- [About this task]:
Transcribe each record below character for character.

++++++++++

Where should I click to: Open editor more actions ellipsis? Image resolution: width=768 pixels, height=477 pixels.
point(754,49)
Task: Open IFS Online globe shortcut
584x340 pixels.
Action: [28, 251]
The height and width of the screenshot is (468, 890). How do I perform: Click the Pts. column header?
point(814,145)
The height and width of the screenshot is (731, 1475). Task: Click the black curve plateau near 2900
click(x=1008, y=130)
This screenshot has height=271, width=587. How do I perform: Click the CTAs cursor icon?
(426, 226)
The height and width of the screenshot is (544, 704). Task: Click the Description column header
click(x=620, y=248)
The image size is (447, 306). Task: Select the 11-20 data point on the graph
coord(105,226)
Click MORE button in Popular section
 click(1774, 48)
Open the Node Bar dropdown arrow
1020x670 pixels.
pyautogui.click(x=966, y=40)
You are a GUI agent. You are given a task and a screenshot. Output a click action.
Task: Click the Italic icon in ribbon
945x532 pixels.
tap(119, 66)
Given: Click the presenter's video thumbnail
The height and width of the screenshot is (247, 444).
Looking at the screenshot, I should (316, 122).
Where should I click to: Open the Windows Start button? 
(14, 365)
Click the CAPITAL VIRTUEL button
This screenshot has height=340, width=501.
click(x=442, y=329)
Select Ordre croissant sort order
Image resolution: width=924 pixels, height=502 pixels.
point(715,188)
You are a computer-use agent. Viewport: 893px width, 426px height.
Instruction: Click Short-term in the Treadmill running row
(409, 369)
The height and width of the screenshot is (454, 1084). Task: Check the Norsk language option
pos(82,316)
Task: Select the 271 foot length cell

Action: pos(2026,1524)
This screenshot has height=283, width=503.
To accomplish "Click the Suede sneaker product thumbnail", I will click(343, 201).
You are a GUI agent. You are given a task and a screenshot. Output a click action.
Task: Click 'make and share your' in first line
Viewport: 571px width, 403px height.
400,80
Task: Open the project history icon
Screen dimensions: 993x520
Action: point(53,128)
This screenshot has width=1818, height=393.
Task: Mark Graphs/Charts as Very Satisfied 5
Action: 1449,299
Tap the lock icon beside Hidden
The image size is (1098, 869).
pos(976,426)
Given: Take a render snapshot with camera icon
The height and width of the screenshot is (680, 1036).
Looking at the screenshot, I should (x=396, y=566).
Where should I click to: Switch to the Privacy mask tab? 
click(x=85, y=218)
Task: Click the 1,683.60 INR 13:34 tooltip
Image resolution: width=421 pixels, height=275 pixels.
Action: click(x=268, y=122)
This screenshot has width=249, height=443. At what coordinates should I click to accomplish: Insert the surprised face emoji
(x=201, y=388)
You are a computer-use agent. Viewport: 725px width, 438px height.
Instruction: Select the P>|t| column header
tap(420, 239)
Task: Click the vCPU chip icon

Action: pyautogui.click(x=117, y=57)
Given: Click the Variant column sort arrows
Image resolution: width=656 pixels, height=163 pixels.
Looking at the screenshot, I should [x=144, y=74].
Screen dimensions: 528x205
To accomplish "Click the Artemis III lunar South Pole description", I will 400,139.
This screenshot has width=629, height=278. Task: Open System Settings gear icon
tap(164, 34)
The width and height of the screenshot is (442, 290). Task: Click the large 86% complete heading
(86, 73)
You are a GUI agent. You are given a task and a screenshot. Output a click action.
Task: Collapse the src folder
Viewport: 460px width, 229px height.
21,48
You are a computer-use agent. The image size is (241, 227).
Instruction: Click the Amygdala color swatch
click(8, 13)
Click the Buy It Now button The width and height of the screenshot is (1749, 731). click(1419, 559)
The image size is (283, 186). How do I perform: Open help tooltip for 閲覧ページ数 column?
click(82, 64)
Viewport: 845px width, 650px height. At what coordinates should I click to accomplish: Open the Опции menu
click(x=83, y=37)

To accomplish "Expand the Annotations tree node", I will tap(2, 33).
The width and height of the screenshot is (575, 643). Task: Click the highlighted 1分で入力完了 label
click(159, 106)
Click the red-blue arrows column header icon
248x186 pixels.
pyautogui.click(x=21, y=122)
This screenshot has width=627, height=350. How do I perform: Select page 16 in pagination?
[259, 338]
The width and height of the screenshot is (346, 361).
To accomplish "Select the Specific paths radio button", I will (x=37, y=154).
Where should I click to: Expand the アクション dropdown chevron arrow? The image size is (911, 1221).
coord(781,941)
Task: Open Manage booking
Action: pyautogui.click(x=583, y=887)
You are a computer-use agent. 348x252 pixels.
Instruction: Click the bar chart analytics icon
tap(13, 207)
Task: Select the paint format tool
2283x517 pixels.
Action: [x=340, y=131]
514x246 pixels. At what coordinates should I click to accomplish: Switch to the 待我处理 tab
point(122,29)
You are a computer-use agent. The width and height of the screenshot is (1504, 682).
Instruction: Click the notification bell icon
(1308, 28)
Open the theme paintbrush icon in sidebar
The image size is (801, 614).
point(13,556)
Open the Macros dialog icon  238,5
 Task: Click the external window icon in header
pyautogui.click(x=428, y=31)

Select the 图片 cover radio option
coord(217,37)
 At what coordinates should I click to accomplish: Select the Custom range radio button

++++++++++

- [Output for this exercise]:
Where should I click to: Open editor more actions ellipsis? Image resolution: width=768 pixels, height=477 pixels.
point(754,49)
Task: Open IFS Online globe shortcut
584x340 pixels.
Action: [28, 251]
The height and width of the screenshot is (468, 890). How do I perform: Click the Pts. column header?
point(814,145)
The height and width of the screenshot is (731, 1475). Task: Click the black curve plateau near 2900
click(x=1008, y=130)
This screenshot has height=271, width=587. How do I perform: Click the CTAs cursor icon?
(426, 226)
The height and width of the screenshot is (544, 704). Task: Click the Description column header
click(x=620, y=248)
The image size is (447, 306). Task: Select the 11-20 data point on the graph
coord(105,226)
Click MORE button in Popular section
 click(1774, 48)
Open the Node Bar dropdown arrow
1020x670 pixels.
pyautogui.click(x=966, y=40)
You are a GUI agent. You are given a task and a screenshot. Output a click action.
Task: Click the Italic icon in ribbon
945x532 pixels.
tap(119, 66)
Given: Click the presenter's video thumbnail
The height and width of the screenshot is (247, 444).
Looking at the screenshot, I should (316, 122).
Where should I click to: Open the Windows Start button? 
(14, 365)
Click the CAPITAL VIRTUEL button
This screenshot has height=340, width=501.
click(x=442, y=329)
Select Ordre croissant sort order
Image resolution: width=924 pixels, height=502 pixels.
point(715,188)
You are a computer-use agent. Viewport: 893px width, 426px height.
Instruction: Click Short-term in the Treadmill running row
(409, 369)
The height and width of the screenshot is (454, 1084). Task: Check the Norsk language option
pos(82,316)
Task: Select the 271 foot length cell

Action: pos(2026,1524)
This screenshot has height=283, width=503.
To accomplish "Click the Suede sneaker product thumbnail", I will click(343, 201).
You are a GUI agent. You are given a task and a screenshot. Output a click action.
Task: Click 'make and share your' in first line
Viewport: 571px width, 403px height.
400,80
Task: Open the project history icon
Screen dimensions: 993x520
Action: point(53,128)
This screenshot has width=1818, height=393.
Task: Mark Graphs/Charts as Very Satisfied 5
Action: 1449,299
Tap the lock icon beside Hidden
The image size is (1098, 869).
pos(976,426)
Given: Take a render snapshot with camera icon
The height and width of the screenshot is (680, 1036).
Looking at the screenshot, I should (x=396, y=566).
Where should I click to: Switch to the Privacy mask tab? 
click(x=85, y=218)
Task: Click the 1,683.60 INR 13:34 tooltip
Image resolution: width=421 pixels, height=275 pixels.
Action: click(x=268, y=122)
This screenshot has width=249, height=443. At what coordinates should I click to accomplish: Insert the surprised face emoji
(x=201, y=388)
You are a computer-use agent. Viewport: 725px width, 438px height.
Instruction: Select the P>|t| column header
tap(420, 239)
Task: Click the vCPU chip icon

Action: pyautogui.click(x=117, y=57)
Given: Click the Variant column sort arrows
Image resolution: width=656 pixels, height=163 pixels.
Looking at the screenshot, I should [x=144, y=74].
Screen dimensions: 528x205
To accomplish "Click the Artemis III lunar South Pole description", I will 400,139.
This screenshot has width=629, height=278. Task: Open System Settings gear icon
tap(164, 34)
The width and height of the screenshot is (442, 290). Task: Click the large 86% complete heading
(86, 73)
You are a GUI agent. You are given a task and a screenshot. Output a click action.
Task: Collapse the src folder
Viewport: 460px width, 229px height.
21,48
You are a computer-use agent. The image size is (241, 227).
Instruction: Click the Amygdala color swatch
click(8, 13)
Click the Buy It Now button The width and height of the screenshot is (1749, 731). click(1419, 559)
The image size is (283, 186). How do I perform: Open help tooltip for 閲覧ページ数 column?
click(82, 64)
Viewport: 845px width, 650px height. At what coordinates should I click to accomplish: Open the Опции menu
click(x=83, y=37)

To accomplish "Expand the Annotations tree node", I will tap(2, 33).
The width and height of the screenshot is (575, 643). Task: Click the highlighted 1分で入力完了 label
click(159, 106)
Click the red-blue arrows column header icon
248x186 pixels.
pyautogui.click(x=21, y=122)
This screenshot has width=627, height=350. How do I perform: Select page 16 in pagination?
[259, 338]
The width and height of the screenshot is (346, 361).
To accomplish "Select the Specific paths radio button", I will (x=37, y=154).
Where should I click to: Expand the アクション dropdown chevron arrow? The image size is (911, 1221).
coord(781,941)
Task: Open Manage booking
Action: pyautogui.click(x=583, y=887)
You are a computer-use agent. 348x252 pixels.
Instruction: Click the bar chart analytics icon
tap(13, 207)
Task: Select the paint format tool
2283x517 pixels.
Action: [x=340, y=131]
514x246 pixels. At what coordinates should I click to accomplish: Switch to the 待我处理 tab
point(122,29)
You are a computer-use agent. The width and height of the screenshot is (1504, 682).
Instruction: Click the notification bell icon
(1308, 28)
Open the theme paintbrush icon in sidebar
The image size is (801, 614).
point(13,556)
Open the Macros dialog icon  238,5
 Task: Click the external window icon in header
pyautogui.click(x=428, y=31)

Select the 图片 cover radio option
coord(217,37)
 At what coordinates should I click to accomplish: Select the Custom range radio button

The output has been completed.